**Study text**.
════════════════

Last week, I discussed a study, just published online ahead of print in the journal Nicotine & Tobacco Research, which reports the results of a population-based survey of smokers followed up after two years to determine whether e-cigarette use was associated with higher or lower rates of smoking cessation. The study found that intensive electronic cigarettes users at baseline were six times more likely to quit smoking after a two-year follow-up period compared to intermittent or non-users.
One additional important finding of this study deserves mention.
The study found a difference in the reasons for starting e-cigarette use between triers (those who only vaped one or two times), intermittent users, and intensive users (those who vaped daily for at least one month).
Among the intensive users, the overwhelming majority (87.6%) reported that they were vaping because of health concerns: they were concerned about their own health and/or wanted to quit smoking or cut down on the amount that they smoked.
Among the intermittent users, this percentage was only 53.6%, and among the triers, it was only 55.2%. Other major reasons given among the triers and intermittent users were vaping where smoking is not allowed and avoiding exposing others to tobacco smoke.
Overall, then, the most intensive users -- who were also more likely to quit successfully -- tended to be smokers who were using electronic cigarettes specifically with a health purpose in mind (usually, quitting smoking). There were fewer "ancillary" reasons for use among these intense users.
As the authors concluded: "those who did not progress to extended daily use of e-cigarettes were using them for reasons other than the desire to quit smoking."
The Rest of the Story
This highlights one of the major problems with the proposed regulation of e-cigarettes, as well as the way many anti-smoking groups are treating these products.
First, in terms of proposed regulation, the FDA's proposed deeming regulations would prohibit companies from telling the truth about their products. Companies could not point out that electronic cigarettes produce no smoke, nor could they truthfully make the point that these products are much safer than cigarettes. Beware of making a therapeutic claim, they could not point out that the primary purpose of these products is for smoking cessation. In short, the proposed regulations would prohibit companies from marketing these products truthfully: the companies would have to pretend that improving health has nothing to do with why these products exist or why one would want to use an e-cigarette instead of a real one.

════════════════

**Material shown**.

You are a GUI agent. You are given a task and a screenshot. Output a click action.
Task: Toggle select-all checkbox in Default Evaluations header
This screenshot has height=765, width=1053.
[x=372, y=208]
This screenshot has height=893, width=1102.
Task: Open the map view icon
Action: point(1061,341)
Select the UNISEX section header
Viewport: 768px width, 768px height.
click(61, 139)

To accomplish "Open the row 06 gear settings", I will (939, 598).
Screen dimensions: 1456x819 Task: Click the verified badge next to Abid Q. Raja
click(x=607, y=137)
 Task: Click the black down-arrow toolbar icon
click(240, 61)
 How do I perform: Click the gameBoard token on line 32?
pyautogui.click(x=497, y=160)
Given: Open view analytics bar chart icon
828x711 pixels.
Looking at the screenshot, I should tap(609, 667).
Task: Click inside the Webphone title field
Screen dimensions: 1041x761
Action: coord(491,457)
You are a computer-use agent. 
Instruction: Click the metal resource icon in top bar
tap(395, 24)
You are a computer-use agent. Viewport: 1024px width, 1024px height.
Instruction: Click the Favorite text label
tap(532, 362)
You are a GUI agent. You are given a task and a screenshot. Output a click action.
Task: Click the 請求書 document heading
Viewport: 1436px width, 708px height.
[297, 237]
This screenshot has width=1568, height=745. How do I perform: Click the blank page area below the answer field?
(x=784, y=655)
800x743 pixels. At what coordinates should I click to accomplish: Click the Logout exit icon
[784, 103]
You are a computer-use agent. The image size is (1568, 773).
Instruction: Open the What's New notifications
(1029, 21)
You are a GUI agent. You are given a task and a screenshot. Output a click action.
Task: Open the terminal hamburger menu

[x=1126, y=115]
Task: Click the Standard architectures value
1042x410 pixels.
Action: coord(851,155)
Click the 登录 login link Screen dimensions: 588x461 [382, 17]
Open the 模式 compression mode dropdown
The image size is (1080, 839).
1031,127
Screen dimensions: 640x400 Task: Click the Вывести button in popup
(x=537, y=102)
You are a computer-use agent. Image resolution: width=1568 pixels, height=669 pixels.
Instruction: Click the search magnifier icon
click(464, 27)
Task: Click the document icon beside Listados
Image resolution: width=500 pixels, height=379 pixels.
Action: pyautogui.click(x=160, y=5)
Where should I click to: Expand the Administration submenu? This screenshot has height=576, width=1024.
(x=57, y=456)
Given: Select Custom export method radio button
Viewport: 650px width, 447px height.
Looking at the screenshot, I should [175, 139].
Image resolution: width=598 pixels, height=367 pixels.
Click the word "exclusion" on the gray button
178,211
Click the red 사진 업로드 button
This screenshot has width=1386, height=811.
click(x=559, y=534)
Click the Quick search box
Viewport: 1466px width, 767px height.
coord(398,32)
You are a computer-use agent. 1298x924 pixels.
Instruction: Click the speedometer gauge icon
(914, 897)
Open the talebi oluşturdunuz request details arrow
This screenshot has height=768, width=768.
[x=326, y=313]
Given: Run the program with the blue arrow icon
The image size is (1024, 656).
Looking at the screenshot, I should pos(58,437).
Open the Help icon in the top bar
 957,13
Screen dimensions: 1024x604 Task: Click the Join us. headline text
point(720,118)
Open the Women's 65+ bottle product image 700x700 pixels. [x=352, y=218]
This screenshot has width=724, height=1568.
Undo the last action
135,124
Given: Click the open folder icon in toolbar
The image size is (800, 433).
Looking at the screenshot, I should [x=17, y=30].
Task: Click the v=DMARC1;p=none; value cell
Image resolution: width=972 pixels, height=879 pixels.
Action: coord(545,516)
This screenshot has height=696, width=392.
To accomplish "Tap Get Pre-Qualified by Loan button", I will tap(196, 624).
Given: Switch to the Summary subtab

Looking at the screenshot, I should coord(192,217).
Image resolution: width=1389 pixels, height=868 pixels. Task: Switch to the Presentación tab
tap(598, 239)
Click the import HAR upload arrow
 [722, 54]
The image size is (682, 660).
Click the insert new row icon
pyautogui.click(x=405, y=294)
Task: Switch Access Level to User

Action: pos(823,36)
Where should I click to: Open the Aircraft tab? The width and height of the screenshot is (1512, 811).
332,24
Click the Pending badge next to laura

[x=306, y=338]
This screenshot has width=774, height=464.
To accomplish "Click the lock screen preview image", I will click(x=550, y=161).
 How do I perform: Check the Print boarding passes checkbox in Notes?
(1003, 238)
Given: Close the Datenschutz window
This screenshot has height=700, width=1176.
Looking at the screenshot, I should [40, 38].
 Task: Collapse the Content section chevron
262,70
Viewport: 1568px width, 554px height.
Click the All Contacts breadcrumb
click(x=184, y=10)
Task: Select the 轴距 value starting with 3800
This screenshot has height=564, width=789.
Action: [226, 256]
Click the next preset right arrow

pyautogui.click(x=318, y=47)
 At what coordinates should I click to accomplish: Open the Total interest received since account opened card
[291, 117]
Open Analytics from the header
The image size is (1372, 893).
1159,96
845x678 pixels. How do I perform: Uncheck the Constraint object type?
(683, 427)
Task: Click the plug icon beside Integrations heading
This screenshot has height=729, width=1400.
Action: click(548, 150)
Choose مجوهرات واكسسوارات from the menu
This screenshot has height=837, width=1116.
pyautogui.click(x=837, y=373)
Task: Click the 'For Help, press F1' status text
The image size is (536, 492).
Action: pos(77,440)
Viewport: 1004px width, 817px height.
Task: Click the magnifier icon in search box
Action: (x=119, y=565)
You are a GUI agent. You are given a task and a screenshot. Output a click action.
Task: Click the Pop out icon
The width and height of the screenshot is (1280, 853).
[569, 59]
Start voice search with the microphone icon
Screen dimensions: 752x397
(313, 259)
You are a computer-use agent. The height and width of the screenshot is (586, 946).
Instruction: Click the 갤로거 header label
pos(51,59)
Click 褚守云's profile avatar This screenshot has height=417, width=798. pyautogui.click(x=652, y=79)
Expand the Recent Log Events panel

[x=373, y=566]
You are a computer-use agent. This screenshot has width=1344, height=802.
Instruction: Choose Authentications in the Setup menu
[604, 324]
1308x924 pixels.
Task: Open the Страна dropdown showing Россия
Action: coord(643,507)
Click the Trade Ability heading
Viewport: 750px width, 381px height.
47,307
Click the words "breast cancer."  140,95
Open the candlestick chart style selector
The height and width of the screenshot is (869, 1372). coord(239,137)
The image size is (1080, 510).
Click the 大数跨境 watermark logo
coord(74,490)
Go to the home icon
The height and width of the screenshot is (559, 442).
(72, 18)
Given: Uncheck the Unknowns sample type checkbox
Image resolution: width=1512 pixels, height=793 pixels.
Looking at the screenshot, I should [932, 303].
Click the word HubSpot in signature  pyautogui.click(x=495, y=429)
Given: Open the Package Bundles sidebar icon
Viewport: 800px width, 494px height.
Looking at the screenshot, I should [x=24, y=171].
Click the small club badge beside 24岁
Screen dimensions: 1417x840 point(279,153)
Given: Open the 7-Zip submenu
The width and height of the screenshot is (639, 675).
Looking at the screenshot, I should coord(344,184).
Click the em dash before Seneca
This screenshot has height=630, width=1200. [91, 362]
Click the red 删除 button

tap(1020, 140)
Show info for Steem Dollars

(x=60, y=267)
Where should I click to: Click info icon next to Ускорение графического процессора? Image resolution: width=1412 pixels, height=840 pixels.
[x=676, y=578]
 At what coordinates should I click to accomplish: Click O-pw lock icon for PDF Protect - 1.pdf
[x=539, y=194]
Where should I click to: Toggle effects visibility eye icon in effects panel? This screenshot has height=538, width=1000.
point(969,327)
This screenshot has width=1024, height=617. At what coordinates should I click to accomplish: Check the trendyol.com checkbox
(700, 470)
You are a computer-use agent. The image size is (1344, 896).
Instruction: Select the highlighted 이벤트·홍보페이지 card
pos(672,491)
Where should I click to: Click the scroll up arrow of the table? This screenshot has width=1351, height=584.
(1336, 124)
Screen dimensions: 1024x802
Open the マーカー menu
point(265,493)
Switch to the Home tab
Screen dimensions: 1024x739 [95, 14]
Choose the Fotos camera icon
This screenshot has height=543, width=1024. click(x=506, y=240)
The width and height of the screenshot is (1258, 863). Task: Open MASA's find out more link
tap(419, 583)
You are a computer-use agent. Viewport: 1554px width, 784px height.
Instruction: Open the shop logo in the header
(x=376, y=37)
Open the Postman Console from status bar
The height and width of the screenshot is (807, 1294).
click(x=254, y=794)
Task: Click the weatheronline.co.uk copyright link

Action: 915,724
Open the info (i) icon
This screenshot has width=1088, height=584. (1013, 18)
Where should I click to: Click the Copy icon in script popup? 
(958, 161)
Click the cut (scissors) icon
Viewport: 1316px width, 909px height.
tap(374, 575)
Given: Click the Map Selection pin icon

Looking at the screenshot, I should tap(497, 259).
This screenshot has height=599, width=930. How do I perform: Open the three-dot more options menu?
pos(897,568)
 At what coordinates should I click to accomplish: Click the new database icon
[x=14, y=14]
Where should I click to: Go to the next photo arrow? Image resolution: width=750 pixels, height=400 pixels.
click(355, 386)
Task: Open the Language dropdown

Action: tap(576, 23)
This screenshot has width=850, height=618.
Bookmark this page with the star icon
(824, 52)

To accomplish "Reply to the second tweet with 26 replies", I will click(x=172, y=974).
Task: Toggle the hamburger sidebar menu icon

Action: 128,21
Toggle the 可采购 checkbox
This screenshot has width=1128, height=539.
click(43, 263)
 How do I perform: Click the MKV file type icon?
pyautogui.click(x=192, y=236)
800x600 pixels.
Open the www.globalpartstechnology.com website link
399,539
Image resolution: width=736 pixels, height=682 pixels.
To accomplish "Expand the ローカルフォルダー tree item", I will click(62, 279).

════════════════

**Parts of the exercise**.
• 1. According to the passage on e-cigarette use and smoking cessation, what percentage of intensive users said they vaped because of health concerns?
• 2. Carry on with the passage on e-cigarette use and smoking cessation, starting after its final sentence.
The listing comes from a different source than the text.

**Responses**.
• 1. 87.6%

• 2.
This is absurd, and it needs to be changed in the final regulations. First, companies should be explicitly allowed to point out that these products contain no tobacco smoke. Second, companies should be allowed to truthfully inform consumers that vaping is much safer than smoking. Third, companies should be allowed to make a certain set of claims regarding smoking cessation. They should not be allowed to market these products as nicotine delivery devices or with the purpose of treating nicotine dependence or addiction (since these are diseases/conditions). But instead, they should be allowed to truthfully note that the primary intention of these products is to get smokers off of cigarettes. They should also be allowed to inform consumers that many smokers have successfully quit smoking using e-cigarettes. The FDA should allow this subset of claims to be made without running afoul of the Food, Drug, and Cosmetic Act (i.e., without having to reclassify their products as drugs and therefore pull them off the market while submitting a new drug application).
Second, in terms of the statements of anti-smoking groups, they should stop criticizing electronic cigarette companies for making truthful claims, such as that these products have helped many people quit smoking or that these products are much safer than tobacco cigarettes. By discouraging these types of truthful claims, the anti-smoking groups have in fact backed the e-cigarette companies into a corner: all they can do without arousing the ire of the anti-smoking groups is to market e-cigarettes as a glamorous or sexy form of tobacco use, or as a product that can be used where smoking is not allowed. This is exactly how we don't want these products to be marketed.
The rest of the story is that it isn't as simple as condemning electronic cigarette companies for using marketing that seems to appeal to young people, or which casts vaping as being glamorous or sexy. The companies have been boxed into a corner. And the ones boxing them into that corner are us! By us, I mean public health groups and agencies.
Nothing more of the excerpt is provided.